LA LA Land: Magic with The Maria’s

Magic with The Maria’s: smooth 70’s love funk in MOCA’s parking lot
Before I decamped to Mexico for FIMPRO at the end of May I trekked downtown to a parking lot for a concert. I like parking lot concerts – not crowded, fresh air, lots of wandering possible and sometimes good food nearby. This concert was in the parking lot belonging to MOCA/Geffen — the Geffen Museum of Contemporary Art — on the outer edge of Little Tokyo. MOCA/Geffen is actually embedded in a vast parking lot mostly dedicated to city vehicles, so with the 101 freeway looming not too far away it is a world away from the glittering museum rows on Grand Avenue and Wilshire Blvd.
A perfect place for a free concert by an elegant band? Yes, it most certainly was.
Using portable pedestrian barriers, MOCA staff had set up a spacious covered entertainment area in the parking lot and directed people to an entrance where RSVPs could be checked and wristbands applied.
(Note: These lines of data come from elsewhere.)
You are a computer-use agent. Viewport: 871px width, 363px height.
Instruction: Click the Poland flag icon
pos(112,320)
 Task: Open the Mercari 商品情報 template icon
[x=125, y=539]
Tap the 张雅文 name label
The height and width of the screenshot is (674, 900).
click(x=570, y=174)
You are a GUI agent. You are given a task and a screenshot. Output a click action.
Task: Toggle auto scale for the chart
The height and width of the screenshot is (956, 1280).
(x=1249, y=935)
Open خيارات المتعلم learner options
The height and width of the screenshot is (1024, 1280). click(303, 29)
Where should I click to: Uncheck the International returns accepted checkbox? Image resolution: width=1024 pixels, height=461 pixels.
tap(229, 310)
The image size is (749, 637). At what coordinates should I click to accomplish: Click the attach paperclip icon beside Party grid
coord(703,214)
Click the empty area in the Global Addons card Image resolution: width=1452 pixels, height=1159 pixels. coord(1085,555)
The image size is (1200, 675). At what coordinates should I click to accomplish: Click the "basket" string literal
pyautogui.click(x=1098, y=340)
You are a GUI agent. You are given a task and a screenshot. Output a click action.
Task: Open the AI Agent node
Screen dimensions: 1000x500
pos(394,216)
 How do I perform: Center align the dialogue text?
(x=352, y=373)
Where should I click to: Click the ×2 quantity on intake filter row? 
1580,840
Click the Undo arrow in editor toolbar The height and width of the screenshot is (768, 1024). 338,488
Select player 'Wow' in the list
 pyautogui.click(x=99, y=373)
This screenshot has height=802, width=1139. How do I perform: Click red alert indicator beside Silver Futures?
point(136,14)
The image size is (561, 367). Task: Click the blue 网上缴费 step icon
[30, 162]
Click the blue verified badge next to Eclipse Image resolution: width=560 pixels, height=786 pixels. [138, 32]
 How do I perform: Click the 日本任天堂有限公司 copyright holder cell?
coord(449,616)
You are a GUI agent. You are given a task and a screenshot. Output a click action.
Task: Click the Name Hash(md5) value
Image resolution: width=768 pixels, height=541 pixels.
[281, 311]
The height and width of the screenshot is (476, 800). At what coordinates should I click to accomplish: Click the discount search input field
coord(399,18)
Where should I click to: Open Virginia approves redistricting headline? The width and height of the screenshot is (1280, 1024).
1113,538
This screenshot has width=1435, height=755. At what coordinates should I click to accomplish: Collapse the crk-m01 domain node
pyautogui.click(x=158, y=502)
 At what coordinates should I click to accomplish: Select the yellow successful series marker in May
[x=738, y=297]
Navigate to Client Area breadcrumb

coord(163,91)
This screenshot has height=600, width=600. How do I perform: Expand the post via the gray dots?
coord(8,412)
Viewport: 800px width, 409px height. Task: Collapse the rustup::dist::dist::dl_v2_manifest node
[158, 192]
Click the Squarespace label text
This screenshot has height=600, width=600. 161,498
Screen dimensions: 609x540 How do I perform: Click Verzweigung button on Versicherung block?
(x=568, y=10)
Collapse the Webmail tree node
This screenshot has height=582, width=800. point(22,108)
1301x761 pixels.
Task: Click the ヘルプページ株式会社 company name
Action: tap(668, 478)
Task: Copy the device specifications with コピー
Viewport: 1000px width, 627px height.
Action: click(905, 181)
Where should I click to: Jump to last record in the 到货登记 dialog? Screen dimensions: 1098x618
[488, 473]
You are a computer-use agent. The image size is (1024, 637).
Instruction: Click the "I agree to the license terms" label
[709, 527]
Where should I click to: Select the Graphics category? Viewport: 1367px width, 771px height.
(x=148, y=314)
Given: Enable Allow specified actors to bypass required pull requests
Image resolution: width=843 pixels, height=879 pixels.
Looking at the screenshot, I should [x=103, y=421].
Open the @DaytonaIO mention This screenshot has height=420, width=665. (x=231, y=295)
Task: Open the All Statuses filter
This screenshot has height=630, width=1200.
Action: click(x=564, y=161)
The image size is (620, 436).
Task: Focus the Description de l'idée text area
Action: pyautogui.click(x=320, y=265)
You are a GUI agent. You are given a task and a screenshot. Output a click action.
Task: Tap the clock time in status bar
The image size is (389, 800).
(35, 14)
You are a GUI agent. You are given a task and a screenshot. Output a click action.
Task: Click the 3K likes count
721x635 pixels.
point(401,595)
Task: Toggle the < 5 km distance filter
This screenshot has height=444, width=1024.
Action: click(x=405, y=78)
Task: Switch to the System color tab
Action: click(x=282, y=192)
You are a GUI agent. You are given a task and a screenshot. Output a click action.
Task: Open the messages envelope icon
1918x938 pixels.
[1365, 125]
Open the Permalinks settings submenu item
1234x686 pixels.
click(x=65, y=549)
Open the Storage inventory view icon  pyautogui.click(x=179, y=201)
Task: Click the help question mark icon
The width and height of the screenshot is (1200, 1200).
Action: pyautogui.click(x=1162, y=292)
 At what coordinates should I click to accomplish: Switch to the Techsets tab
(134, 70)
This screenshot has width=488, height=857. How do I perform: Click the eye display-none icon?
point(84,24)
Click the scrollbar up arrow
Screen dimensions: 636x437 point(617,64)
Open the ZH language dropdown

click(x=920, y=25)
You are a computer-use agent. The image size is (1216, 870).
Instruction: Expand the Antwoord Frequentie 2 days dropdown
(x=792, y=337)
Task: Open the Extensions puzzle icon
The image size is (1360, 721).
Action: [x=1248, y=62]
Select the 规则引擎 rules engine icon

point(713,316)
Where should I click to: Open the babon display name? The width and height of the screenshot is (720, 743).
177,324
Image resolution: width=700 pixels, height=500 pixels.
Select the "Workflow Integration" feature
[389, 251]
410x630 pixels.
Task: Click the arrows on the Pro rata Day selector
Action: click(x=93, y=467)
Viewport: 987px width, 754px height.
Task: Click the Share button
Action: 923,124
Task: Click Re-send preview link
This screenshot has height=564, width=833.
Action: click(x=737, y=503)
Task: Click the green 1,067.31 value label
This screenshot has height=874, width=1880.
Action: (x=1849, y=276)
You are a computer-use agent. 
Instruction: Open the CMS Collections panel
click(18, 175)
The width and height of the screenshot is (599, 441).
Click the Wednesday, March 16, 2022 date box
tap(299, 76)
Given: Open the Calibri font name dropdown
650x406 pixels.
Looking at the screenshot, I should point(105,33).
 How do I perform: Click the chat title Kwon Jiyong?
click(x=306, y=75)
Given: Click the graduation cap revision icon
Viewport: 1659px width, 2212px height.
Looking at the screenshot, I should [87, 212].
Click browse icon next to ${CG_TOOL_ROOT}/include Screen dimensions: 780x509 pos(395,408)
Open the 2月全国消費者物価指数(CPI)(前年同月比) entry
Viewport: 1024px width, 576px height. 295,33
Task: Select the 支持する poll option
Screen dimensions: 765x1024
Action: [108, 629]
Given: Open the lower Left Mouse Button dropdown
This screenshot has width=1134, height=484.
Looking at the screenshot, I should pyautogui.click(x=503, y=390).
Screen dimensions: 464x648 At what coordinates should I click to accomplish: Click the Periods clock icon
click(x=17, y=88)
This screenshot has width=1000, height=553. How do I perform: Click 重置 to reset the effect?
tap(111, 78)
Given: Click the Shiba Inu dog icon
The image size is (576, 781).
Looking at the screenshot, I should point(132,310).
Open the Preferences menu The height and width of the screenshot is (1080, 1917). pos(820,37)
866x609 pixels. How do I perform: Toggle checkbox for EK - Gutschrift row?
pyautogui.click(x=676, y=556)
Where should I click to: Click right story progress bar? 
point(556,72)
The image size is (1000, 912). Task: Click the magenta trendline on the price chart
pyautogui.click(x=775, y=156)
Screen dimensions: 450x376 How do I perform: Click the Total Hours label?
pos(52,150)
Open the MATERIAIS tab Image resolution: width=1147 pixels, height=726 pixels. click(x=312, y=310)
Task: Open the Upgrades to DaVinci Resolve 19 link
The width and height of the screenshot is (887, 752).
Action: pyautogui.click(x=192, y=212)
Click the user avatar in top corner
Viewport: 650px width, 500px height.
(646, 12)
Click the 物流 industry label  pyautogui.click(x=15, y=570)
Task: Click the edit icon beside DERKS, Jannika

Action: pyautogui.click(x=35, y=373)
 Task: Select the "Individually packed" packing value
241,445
Inside were bars, food trucks, merch tables, a expansive stage, a pretty good sound system and a sophisticated lightening setup.
The event kicked off at 6:30 but by 5:30 there was already a line to get in and, of course, lines for the food trucks and the bar. People had already made themselves at home around the tables on the sides of the stand-up viewing area and on a raised platform with benches and arty stone seats about half way back. The weather was perfect; mid-70’s in the late afternoon, high-50’s at night.
While the weather was welcome, it was the music lineup that blew me away. I have been to many parking lot concerts, but not one with the stellar talent and production values brought together at MOCA/Geffen by Spaceland Productions. They knew their audience – millennials of all ethnic stripes, Latino families, hipsters, the downtown creative community, and dance addicts from all over the city. And they did things right: stage, lights, food, bathrooms, volunteers. It all worked.
The women of the Chulita Vinyl Club spun mostly classic 50’s rock records to set the tone for an unforgettable evening of music that ranged across categories, languages and intensities.
Things kicked off with the LA-based-via-El-Salvador music collective, Sister Mantos, with its punk rock-inflected, gay-friendly dance music amalgam of disco, funk, pop, and resistance politics. As a stunning sunset flamed the sky and the cityscape lights winked on, the mysteriously beautiful Jarina De Marco appeared magically from a swirl of smoke and candlelight for the second set.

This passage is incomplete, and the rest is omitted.